Exercise instructions:
[A] Answer these from the text on the Salvadoran Air Force, one line each, marked (i), (ii), (iii):
(i) On what date was the Salvadoran Army Air Force formed?
(ii) Which two aircraft types equipped the force in the 1969 Football War?
(iii) How many A-37 aircraft from Chile did the government announce it planned to buy on 6 May 2013?
[B] Render this sentence from the text on the Salvadoran Air Force in Spanish: "The Salvadoran Air Force first saw action in the 1969 Football War against Honduras equipped with F4U Corsairs and P-51 Mustangs."
[C] Go on with the text on the Salvadoran Air Force from the point where it stops.

--- start Selected excerpt ---

The Salvadoran Air Force (, abbreviated FAS) is the air force branch of the Armed Forces of El Salvador.

Early history
The Salvadoran Army Air Force (, abbreviated FAS) was formed on 20 March 1923 during a period of heavy interest in aviation in El Salvador. In 1947, after signing the treaty of Rio (which was a mutual defense treaty among the states of America including the U.S.), El Salvador gained a new US air mission and the United States increased transfers of aircraft to the nation.

Recent operations

The Salvadoran Air Force first saw action in the 1969 Football War against Honduras equipped with F4U Corsairs and P-51 Mustangs. From the late 1970s, isolated guerilla actions rapidly developed into a civil war. US aid to El Salvador in 1980 consisted of six UH-1Hs and four in 1981; they were used as gunships. Other deliveries brought that number of UH-1Hs in service up to 40. In February 1982 onwards the United States delivered eight A-37B Dragonflies, 12 UH-1Hs, four O-2As and three C-123Ks. On 6 May 2013, in celebration of the 189th anniversary of the Armed Forces of El Salvador, the Salvadoran Government announced the planned purchase of 10 A-37 aircraft from Chile.

--- end Selected excerpt ---
--- start Entries ---

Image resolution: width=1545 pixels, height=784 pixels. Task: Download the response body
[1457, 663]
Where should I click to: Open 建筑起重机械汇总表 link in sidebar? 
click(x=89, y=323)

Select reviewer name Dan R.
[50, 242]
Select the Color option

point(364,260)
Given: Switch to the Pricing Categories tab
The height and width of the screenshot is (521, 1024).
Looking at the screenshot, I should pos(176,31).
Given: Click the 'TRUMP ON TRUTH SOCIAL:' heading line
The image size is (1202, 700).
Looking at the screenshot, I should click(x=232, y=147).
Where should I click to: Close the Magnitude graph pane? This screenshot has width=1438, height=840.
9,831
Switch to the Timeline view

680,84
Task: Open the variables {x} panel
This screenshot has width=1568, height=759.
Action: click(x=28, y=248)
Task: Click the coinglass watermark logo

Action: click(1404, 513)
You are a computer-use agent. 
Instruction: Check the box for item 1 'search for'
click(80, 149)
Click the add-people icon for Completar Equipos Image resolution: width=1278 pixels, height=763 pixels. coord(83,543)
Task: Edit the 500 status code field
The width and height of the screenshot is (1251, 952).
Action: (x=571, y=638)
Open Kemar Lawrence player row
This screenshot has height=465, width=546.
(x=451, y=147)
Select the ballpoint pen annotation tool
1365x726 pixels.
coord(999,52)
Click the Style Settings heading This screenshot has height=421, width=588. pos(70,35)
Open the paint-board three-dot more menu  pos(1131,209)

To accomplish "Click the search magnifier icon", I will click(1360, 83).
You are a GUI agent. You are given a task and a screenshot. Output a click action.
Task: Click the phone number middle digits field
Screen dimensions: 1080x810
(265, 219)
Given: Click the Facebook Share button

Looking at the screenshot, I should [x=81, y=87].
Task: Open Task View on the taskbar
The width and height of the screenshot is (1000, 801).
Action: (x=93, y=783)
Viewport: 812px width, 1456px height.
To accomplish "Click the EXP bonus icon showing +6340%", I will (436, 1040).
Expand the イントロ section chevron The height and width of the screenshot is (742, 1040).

--- end Entries ---

Results:
[A]
(i) 20 March 1923
(ii) F4U Corsairs and P-51 Mustangs
(iii) 10

[B] La Fuerza Aérea Salvadoreña entró en combate por primera vez en la Guerra del Fútbol de 1969 contra Honduras, equipada con F4U Corsair y P-51 Mustang.

[C]
A four-engined Douglas DC-6B provided long-range logistical capability between 1975 and its retirement in 1998. It was used on supply flights to and from the United States. In December 1984, two AC-47s were delivered to be in service with the other three C-47s in use. The civil war ended in mutual exhaustion in 1990 and the Air Force was geared for internal security.

In September 2016 it was reported that the Salvadoran Air Force in cooperation with the Colombian Air Force was finalizing negotiations on modernizing The Bell UH-1H helicopters to the Huey 2 standard.

Aircraft

Current inventory

Retired aircraft 
Some notable aircraft, previous operated by the Air Force were the Dassault Ouragan, CM.170 Magister, Cessna O-2 Skymaster, Douglas AC-47, SOCATA R235 Guerrier, and the Hughes 300C.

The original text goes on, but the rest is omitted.